トム君ら教習生を飛行訓練で鍛え上げるベテラン教官が操るのはA4スカイホーク艦上攻撃機。 こちらはF14よりも更に古くて、1950年代半ばから飛んでいる。 単発、単座。 とにかく小さくてすばしっこい。 私には、やたら図体のデカイF14よりも、このA4の方が余程カッコ好く見えるけれど。
敵国の戦闘機に扮するのは、実は米国製のF5タイガー。 スリムで優美なボディライン(なんだかコカコーラのビンを連想してしまう)を持つこの機も、F14よりずっとスマートに見えるなあ。
映画は、早暁のインド洋上を航行する航空母艦からの、艦載機離着艦シーンから始まる。 映像美と、ジェットの圧倒的なパワーを見せつけて、掴みはバッチリ、なのである。

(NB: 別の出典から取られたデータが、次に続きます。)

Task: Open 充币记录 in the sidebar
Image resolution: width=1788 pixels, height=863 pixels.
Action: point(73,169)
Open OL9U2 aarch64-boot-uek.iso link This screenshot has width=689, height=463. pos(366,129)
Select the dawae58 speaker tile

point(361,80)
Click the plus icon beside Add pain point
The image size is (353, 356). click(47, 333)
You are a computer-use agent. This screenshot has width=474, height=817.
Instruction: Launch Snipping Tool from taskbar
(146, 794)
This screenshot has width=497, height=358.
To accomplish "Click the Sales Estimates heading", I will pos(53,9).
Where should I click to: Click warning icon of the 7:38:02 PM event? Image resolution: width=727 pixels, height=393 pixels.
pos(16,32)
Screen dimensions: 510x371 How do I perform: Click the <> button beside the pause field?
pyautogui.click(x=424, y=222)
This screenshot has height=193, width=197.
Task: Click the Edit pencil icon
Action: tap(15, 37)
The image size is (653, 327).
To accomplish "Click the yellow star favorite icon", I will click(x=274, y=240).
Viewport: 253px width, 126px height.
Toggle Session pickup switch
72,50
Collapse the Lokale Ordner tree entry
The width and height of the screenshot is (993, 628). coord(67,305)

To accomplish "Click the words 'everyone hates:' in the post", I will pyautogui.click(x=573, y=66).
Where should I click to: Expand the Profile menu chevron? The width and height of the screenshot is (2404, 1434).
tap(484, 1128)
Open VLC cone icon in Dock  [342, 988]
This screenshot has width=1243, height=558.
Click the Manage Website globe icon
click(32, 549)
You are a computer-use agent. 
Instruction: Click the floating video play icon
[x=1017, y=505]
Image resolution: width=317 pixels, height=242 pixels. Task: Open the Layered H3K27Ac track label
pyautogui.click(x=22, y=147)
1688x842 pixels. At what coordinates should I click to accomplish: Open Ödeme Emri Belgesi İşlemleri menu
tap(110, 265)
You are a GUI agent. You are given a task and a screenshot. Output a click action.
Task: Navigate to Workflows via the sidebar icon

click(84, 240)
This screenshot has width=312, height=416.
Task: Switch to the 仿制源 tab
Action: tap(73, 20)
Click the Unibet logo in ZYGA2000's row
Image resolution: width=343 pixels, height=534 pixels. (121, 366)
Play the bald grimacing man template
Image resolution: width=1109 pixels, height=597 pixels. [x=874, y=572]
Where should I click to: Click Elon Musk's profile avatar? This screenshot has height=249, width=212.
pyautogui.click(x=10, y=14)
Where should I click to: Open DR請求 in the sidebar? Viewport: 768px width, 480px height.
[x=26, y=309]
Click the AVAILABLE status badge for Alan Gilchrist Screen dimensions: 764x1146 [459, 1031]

そしてなによりの見せ場はトップガンでの、教官対生徒の空中戦訓練シーン。 すべて実写。 ホンモノのジェット戦闘機同士の追っ駆けっこは、大空を自由に飛んでみたいという人類有史以来の夢を、現実のものとして見る者に叩きつけてくれる。 こんな映画は、CG全盛の今となっては、もう再現不可能なのではないか。
その一方で、人間ドラマ的にはイマイチの感がある。 主人公(トム君)の俺様ぶりからは、それほどの魅力を感じないし、ヒロイン(ケリー・マクギリス )も、ちっとも綺麗と想わない。(それよりも、僚友の奥さん役のメグ・ライアンが好い) でも、これはそもそも空中戦シーンばかりが見たい映画なので、然程気にもならないのである。
音楽は至って軽めのロック。 飛行シーンに流れるチャカポコしたサウンドも、聴き慣れてくると、ヤバイくらいに心地好く感じる。 とはいえ、時々ベタベタに感傷的で甘ったるい曲が流れるのにはマイッタな。 このお陰で、映画の格を相当落としている気がする。
映画の構成上、クライマックスは敵国戦闘機との空中戦で、敵機を見事撃墜してみせなきゃならんのであろう。 けれども、映画のラスト、トップガンの卒業式から敵機とのドッグファイトまでの、なんだか安直な演出からは、「本当はヒコーキが飛び回る映画が造りたいだけで、戦争映画なんて興味ないんだよね」とでも言いたげな、製作者側のバツの悪さを・・・・私の妄想でしょうか・・・・感じてしまう。 だからしてこの作品、戦争映画というよりは、あくまで航空映画と呼ぶべきと思うのである。